Cyclooxygenase (COX)-1 Activity Precedes the COX-2 Induction in Aβ-Induced Neuroinflammation

Two different isoforms of cyclooxygenases, COX-1 and COX-2, are constitutively expressed under normal physiological conditions of the central nervous system, and accumulating data indicate that both isoforms may be involved in different pathological conditions. However, the distinct role of COX-1 and COX-2 and the probable interaction between them in neuroinflammatory conditions associated with Alzheimer’s disease are conflicting issues. The aim of this study was to elucidate the comparable role of each COX isoform in neuroinflammatory response induced by β-amyloid peptide (Aβ).
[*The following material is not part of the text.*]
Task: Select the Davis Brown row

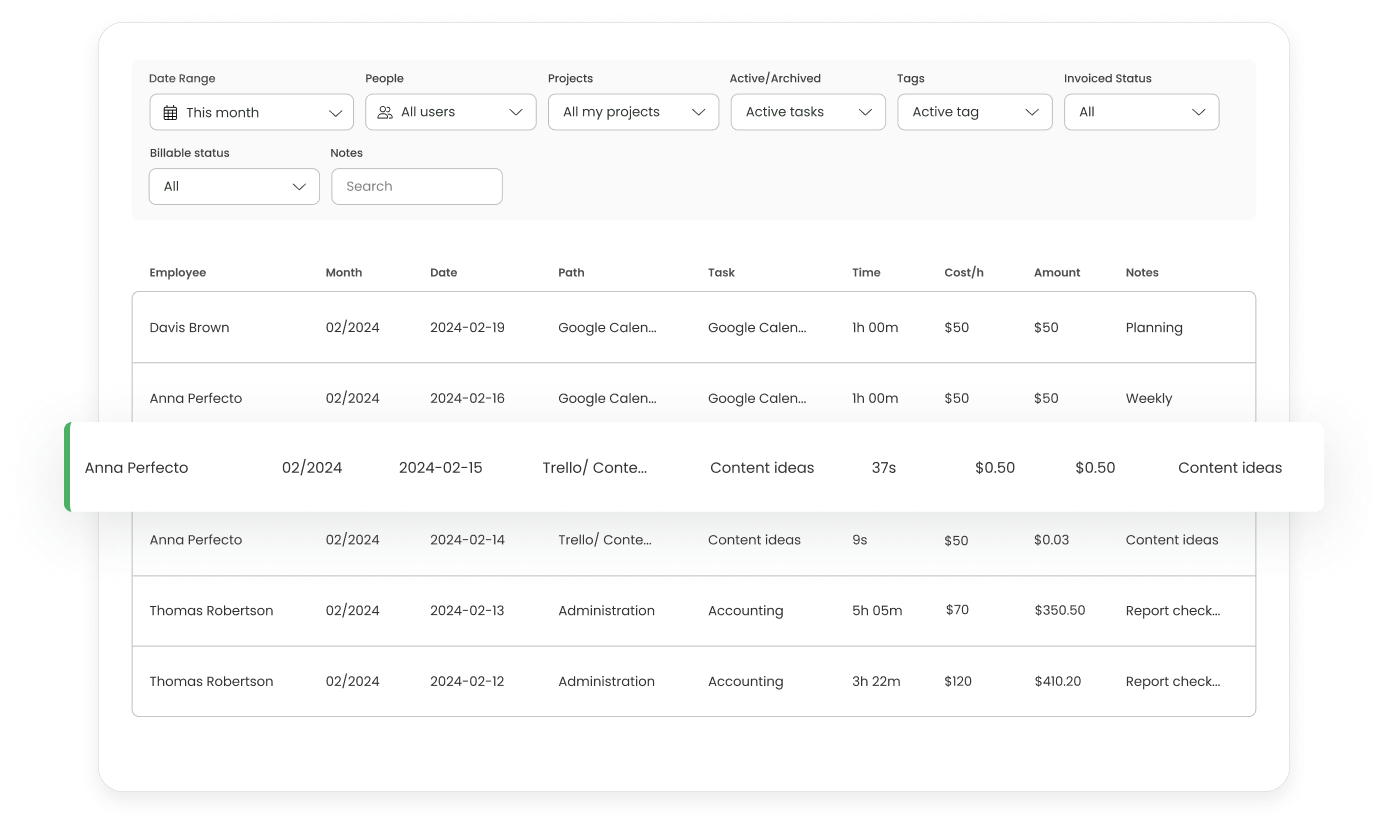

Using histological and biochemical methods, 13 days after stereotaxic injection of Aβ into the rat prefrontal cortex, hippocampal neuroinflammation and neuronal injury were confirmed by increased expression of tumor necrosis factor-alpha (TNF-α) and COX-2, elevated levels of prostaglandin E2 (PGE2), astrogliosis, activation of caspase-3, and neuronal cell loss. Selective COX-1 or COX-2 inhibitors, SC560 and NS398, respectively, were chronically used to explore the role of COX-1 and COX-2. Treatment with either COX-1 or COX-2 selective inhibitor or their combination equally decreased the level of TNF-α, PGE2, and cleaved caspase-3 and attenuated astrogliosis and neuronal cell loss. Interestingly, treatment with COX-1 selective inhibitor or the combined COX inhibitors prevented the induction of COX-2. These results indicate that the activity of both isoforms is detrimental in neuroinflammatory conditions associated with Aβ, but COX-1 activity is necessary for COX-2 induction and COX-2 activity seems to be the main source of PGE2 increment.